Сукхияри, которую ребёнком похитили и насильно выдали замуж за мужчину старше её (она сбежала и ушла жить к сёстрам), сейчас организует массовые митинги, выступает на собраниях. Мужчины обращаются к ней за поддержкой. Я спрашиваю, что для неё значит Партия.

«Naxalvaad ka matlab humaara Parivaar (Наксалваад значит наша семья). Когда мы слышим о нападении — это как будто удар был нанесён нашей семье» — говорит Сукхияри.

Спрашиваю, знает ли она, кто такой Мао. Она смущенно улыбается: «Он был вождём. Мы воплощаем его видение».

Я познакомилась с товарищем Сомари Гауде. Ей двадцать лет, и она уже отбыла двухлетнее тюремное заключение в Джагдалпуре.

Она была в деревне Иннар 8 января 2007 года, в тот день, когда 740 полицейских оцепили деревню, стремясь арестовать товарища Нити. (Товарищ Нити действительно была там, но ушла ещё до их прибытия). Но сельская милиция, в которой состояла Сомари, оставалась в деревне. Полиция открыла огонь на рассвете. Были убиты двое молодых людей: Суклай Гавде и Качру Гота. Затем они поймали ещё троих: двух юношей — Дусри Салама и Рамая — связали и застрелили, а Сомари избили до полусмерти. Затем полиция взяла трактор с прицепом и погрузила на него мёртвые тела. Самари заставили сесть рядом с телами и увезли в Нараинпур.

Я познакомилась с Чамри, матерью товарища Дилипа, которого застрелили 6 июля 2009 года. Она рассказывает, как полиция привязала тело её сына к жерди, словно тушу животного, и забрала с собой. (Им нужно предъявить тело, чтобы получить денежное вознаграждение, пока кто-нибудь другой не заявит свои права на этот труп с той же целью). Чамри бежала за ними всю дорогу до полицейского участка. Когда они добрались до него, на теле Дилипа не было уже ни клочка одежды. По пути, говорит Чамри, полицейские, останавливаясь в дхабе (закусочная — прим. пер) выпить чаю с печеньем (за которые они не платили), бросали его тело на обочине. Представьте на мгновение эту мать, следующую на расстоянии за телом её сына через лес и останавливающуюся в ожидании того, когда его убийцы допьют чай. Они не позволили ей забрать тело сына, чтобы она могла устроить достойные похороны. Они позволили ей лишь бросить горсть земли в яму, в которой закопали и других, убитых в тот день. Чамри говорит, что она хочет мести. Badla ku badla. Кровь за кровь.

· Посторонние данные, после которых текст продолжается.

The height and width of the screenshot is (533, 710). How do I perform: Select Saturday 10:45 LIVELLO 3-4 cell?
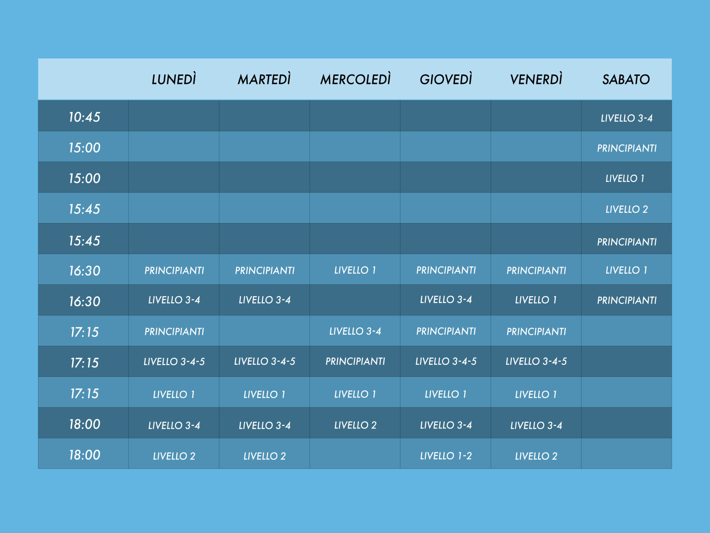tap(627, 118)

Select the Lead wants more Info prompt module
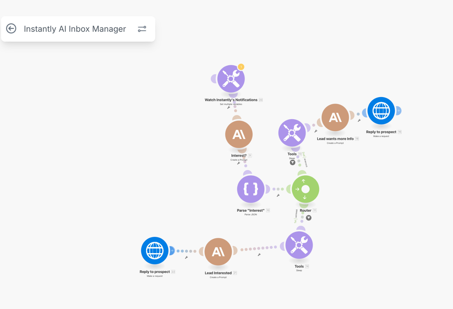(x=335, y=117)
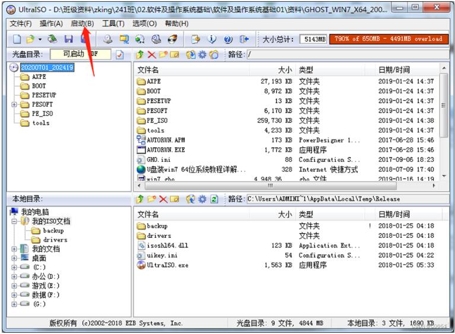Sort image files by 大小 column header
Screen dimensions: 455x334
(x=284, y=69)
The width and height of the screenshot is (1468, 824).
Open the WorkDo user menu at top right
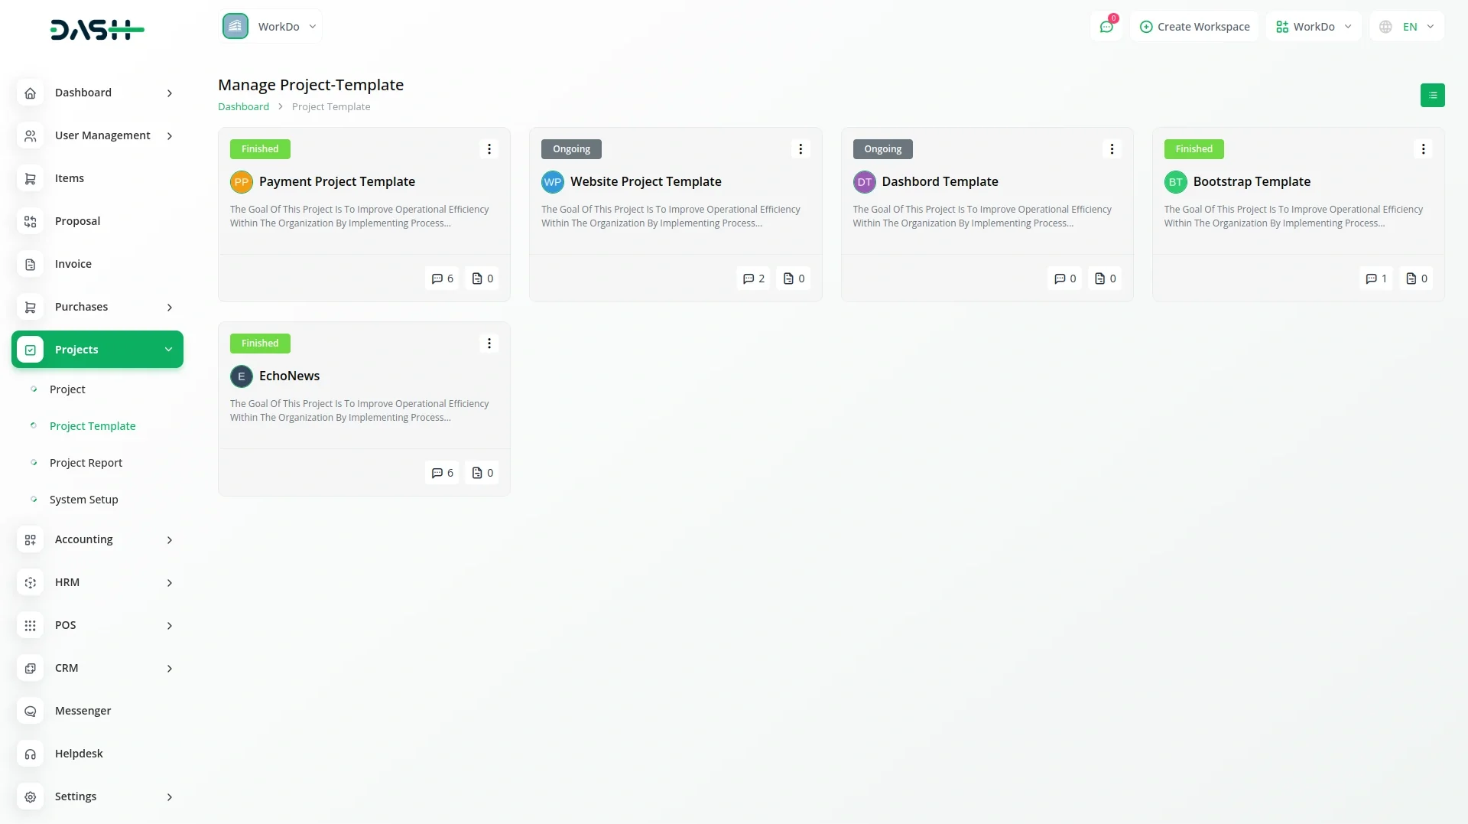[1314, 27]
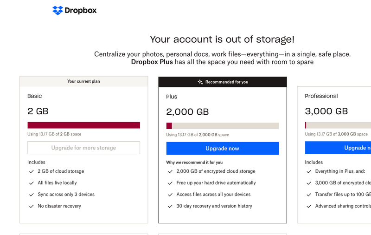Screen dimensions: 371x235
Task: Click the Basic plan's full red storage bar
Action: point(83,125)
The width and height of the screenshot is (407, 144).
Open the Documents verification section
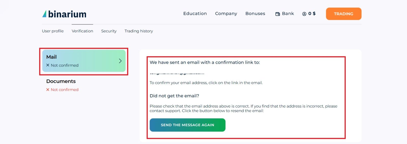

Я успела поговорить с некоторыми членами джантана саркара Марксола, который управляет шестью деревнями. Они описали полицейский рейд: приходят ночью, триста-четыреста человек, иногда и тысяча. Окружают деревню и ложатся в засаде. На рассвете ловят первых людей, вышедших на работу в поле, и используют их как живой щит, чтобы на входе в деревню им указали, где установлены мины-ловушки. («Мина-ловушка» стала словом языка гонди. Все улыбаются, когда произносят или слышат его. Леса полны мин-ловушек, настоящих и ложных. Даже Партизанской армии народного освобождения нужен проводник, чтобы выходить за пределы деревень). Стоит полиции ворваться в деревню, как она начинает разорять, грабить и сжигать дома. Они приходят с собаками. Собаки хватают тех, кто пытается бежать. Они загоняют цыплят и свиней, а полицейские их убивают, бросают в мешки и уносят с собой. Вместе с полицией приходят особые полицейские уполномоченные. Эти всегда знают, где люди прячут деньги и драгоценности. Они ловят и забирают людей. И вымогают деньги, прежде чем отпустить их. Они всегда носят с собой несколько комплектов «камуфляжа» наксалитов: при случае всегда можно найти кого убить. Они получают деньги за убийство наксалитов, поэтому сами их и создают. Деревенские жители слишком напуганы, чтобы оставаться дома.

В этом тихом на вид лесу жизнь сейчас кажется полностью военизированной. Люди выучили такие выражения, как «окружить и зачистить», «огонь!», «вперёд!», «отходим!», «ложись!», «пошёл-пошёл!» (все эти команды отдаются на английском, а не гонди — прим. пер.). Чтобы собрать свой урожай, они просят у Партизанской армии расставить дозоры и патрули. Поход на рынок — настоящая военная операция. Рынки полны мукхрибов (осведомителей), которых полиция подкупила из числа деревенских жителей (1 500 рупий в месяц).

Мне рассказали, что в Нараинпуре есть «мукхриб мохалла» — колония осведомителей — где живёт по меньшей мере четыре тысячи мукхрибов. Мужчины больше не могут ходить на рынок. Женщины ходят, но за ними пристально наблюдают. Если они купят чуть больше, чем обычно, полиция тут же обвинит их в том, что они покупают это для маоистов. У аптекарей есть инструкции не отпускать медикаменты больше самого необходимого минимума. Пища по низкой цене по целевой программе Системы гражданского распределения, а так же сахар, рис и керосин хранятся на складе в полицейском участке или около него, что делает их приобретение практически невозможным для большинства людей.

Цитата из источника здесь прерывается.